* RECORDS TO USE
===============
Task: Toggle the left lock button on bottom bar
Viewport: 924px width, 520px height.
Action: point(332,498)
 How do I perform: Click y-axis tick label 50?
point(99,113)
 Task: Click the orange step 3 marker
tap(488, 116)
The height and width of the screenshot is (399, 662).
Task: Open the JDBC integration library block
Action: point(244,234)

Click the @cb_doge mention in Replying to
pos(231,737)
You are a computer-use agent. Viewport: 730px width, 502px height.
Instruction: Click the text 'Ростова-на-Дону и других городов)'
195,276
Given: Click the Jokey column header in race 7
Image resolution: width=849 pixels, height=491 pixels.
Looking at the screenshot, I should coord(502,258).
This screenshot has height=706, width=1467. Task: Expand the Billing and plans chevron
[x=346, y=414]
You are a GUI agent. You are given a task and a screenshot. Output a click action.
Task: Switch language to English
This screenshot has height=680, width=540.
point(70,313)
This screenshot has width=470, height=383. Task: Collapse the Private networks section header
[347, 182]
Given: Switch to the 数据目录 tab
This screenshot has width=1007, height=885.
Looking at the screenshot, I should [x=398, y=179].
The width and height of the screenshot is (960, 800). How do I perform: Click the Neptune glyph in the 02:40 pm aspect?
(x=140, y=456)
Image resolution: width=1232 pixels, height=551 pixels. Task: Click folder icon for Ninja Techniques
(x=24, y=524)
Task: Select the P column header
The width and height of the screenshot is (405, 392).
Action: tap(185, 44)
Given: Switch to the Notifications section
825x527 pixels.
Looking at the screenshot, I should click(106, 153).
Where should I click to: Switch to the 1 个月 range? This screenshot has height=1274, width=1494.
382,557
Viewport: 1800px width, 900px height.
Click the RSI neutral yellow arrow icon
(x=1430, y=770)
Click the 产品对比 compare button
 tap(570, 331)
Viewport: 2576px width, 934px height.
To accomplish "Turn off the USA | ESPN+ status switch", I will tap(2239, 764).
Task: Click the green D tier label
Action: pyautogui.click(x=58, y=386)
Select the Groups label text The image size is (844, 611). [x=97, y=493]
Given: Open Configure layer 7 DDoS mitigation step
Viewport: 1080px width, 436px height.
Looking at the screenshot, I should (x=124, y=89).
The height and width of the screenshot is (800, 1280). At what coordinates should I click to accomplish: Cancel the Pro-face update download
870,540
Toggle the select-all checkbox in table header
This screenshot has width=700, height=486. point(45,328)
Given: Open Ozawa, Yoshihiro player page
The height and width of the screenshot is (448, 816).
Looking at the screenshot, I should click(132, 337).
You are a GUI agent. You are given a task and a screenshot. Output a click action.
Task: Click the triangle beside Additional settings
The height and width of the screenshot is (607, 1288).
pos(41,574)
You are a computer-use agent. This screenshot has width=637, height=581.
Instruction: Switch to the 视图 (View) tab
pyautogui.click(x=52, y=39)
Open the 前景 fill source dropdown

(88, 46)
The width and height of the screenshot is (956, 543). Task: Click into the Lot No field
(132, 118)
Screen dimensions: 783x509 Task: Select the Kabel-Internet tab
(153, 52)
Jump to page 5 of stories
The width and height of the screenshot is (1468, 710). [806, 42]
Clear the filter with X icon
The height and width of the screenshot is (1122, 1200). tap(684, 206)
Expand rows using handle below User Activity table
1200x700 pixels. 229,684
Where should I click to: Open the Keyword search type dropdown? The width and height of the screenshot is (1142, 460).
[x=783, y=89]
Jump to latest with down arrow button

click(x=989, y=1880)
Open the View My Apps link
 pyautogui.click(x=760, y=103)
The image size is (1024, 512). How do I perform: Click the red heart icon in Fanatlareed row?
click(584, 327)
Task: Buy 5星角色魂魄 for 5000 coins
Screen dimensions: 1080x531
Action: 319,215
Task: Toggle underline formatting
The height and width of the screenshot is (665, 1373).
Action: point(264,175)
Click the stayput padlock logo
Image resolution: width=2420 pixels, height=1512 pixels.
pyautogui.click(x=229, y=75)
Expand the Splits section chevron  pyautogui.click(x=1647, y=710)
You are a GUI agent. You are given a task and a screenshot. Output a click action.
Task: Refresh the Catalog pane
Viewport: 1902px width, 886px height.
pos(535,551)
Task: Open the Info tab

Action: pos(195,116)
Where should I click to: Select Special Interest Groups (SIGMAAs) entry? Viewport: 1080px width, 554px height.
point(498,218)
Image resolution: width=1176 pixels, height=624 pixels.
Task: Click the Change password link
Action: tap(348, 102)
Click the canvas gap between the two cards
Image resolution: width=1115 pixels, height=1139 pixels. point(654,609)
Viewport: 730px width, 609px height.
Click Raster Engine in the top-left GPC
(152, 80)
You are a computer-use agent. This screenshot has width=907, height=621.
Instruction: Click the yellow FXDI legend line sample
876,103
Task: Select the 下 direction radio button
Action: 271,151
===============
Copy out all of the data. Keep every word unchanged.

* SOLUTION BELOW
Task: Toggle the left lock button on bottom bar
Viewport: 924px width, 520px height.
Action: point(332,498)
 How do I perform: Click y-axis tick label 50?
point(99,113)
 Task: Click the orange step 3 marker
tap(488, 116)
The height and width of the screenshot is (399, 662).
Task: Open the JDBC integration library block
Action: point(244,234)

Click the @cb_doge mention in Replying to
pos(231,737)
You are a computer-use agent. Viewport: 730px width, 502px height.
Instruction: Click the text 'Ростова-на-Дону и других городов)'
195,276
Given: Click the Jokey column header in race 7
Image resolution: width=849 pixels, height=491 pixels.
Looking at the screenshot, I should coord(502,258).
This screenshot has height=706, width=1467. Task: Expand the Billing and plans chevron
[x=346, y=414]
You are a GUI agent. You are given a task and a screenshot. Output a click action.
Task: Switch language to English
This screenshot has height=680, width=540.
point(70,313)
This screenshot has width=470, height=383. Task: Collapse the Private networks section header
[347, 182]
Given: Switch to the 数据目录 tab
This screenshot has width=1007, height=885.
Looking at the screenshot, I should [x=398, y=179].
The width and height of the screenshot is (960, 800). How do I perform: Click the Neptune glyph in the 02:40 pm aspect?
(x=140, y=456)
Image resolution: width=1232 pixels, height=551 pixels. Task: Click folder icon for Ninja Techniques
(x=24, y=524)
Task: Select the P column header
The width and height of the screenshot is (405, 392).
Action: tap(185, 44)
Given: Switch to the Notifications section
825x527 pixels.
Looking at the screenshot, I should click(106, 153).
Where should I click to: Switch to the 1 个月 range? This screenshot has height=1274, width=1494.
382,557
Viewport: 1800px width, 900px height.
Click the RSI neutral yellow arrow icon
(x=1430, y=770)
Click the 产品对比 compare button
 tap(570, 331)
Viewport: 2576px width, 934px height.
To accomplish "Turn off the USA | ESPN+ status switch", I will tap(2239, 764).
Task: Click the green D tier label
Action: pyautogui.click(x=58, y=386)
Select the Groups label text The image size is (844, 611). [x=97, y=493]
Given: Open Configure layer 7 DDoS mitigation step
Viewport: 1080px width, 436px height.
Looking at the screenshot, I should (x=124, y=89).
The height and width of the screenshot is (800, 1280). At what coordinates should I click to accomplish: Cancel the Pro-face update download
870,540
Toggle the select-all checkbox in table header
This screenshot has width=700, height=486. point(45,328)
Given: Open Ozawa, Yoshihiro player page
The height and width of the screenshot is (448, 816).
Looking at the screenshot, I should click(132, 337).
You are a GUI agent. You are given a task and a screenshot. Output a click action.
Task: Click the triangle beside Additional settings
The height and width of the screenshot is (607, 1288).
pos(41,574)
You are a computer-use agent. This screenshot has width=637, height=581.
Instruction: Switch to the 视图 (View) tab
pyautogui.click(x=52, y=39)
Open the 前景 fill source dropdown

(88, 46)
The width and height of the screenshot is (956, 543). Task: Click into the Lot No field
(132, 118)
Screen dimensions: 783x509 Task: Select the Kabel-Internet tab
(153, 52)
Jump to page 5 of stories
The width and height of the screenshot is (1468, 710). [806, 42]
Clear the filter with X icon
The height and width of the screenshot is (1122, 1200). tap(684, 206)
Expand rows using handle below User Activity table
1200x700 pixels. 229,684
Where should I click to: Open the Keyword search type dropdown? The width and height of the screenshot is (1142, 460).
[x=783, y=89]
Jump to latest with down arrow button

click(x=989, y=1880)
Open the View My Apps link
 pyautogui.click(x=760, y=103)
The image size is (1024, 512). How do I perform: Click the red heart icon in Fanatlareed row?
click(584, 327)
Task: Buy 5星角色魂魄 for 5000 coins
Screen dimensions: 1080x531
Action: 319,215
Task: Toggle underline formatting
The height and width of the screenshot is (665, 1373).
Action: point(264,175)
Click the stayput padlock logo
Image resolution: width=2420 pixels, height=1512 pixels.
pyautogui.click(x=229, y=75)
Expand the Splits section chevron  pyautogui.click(x=1647, y=710)
You are a GUI agent. You are given a task and a screenshot. Output a click action.
Task: Refresh the Catalog pane
Viewport: 1902px width, 886px height.
pos(535,551)
Task: Open the Info tab

Action: pos(195,116)
Where should I click to: Select Special Interest Groups (SIGMAAs) entry? Viewport: 1080px width, 554px height.
point(498,218)
Image resolution: width=1176 pixels, height=624 pixels.
Task: Click the Change password link
Action: tap(348, 102)
Click the canvas gap between the two cards
Image resolution: width=1115 pixels, height=1139 pixels. point(654,609)
Viewport: 730px width, 609px height.
Click Raster Engine in the top-left GPC
(152, 80)
You are a computer-use agent. This screenshot has width=907, height=621.
Instruction: Click the yellow FXDI legend line sample
876,103
Task: Select the 下 direction radio button
Action: 271,151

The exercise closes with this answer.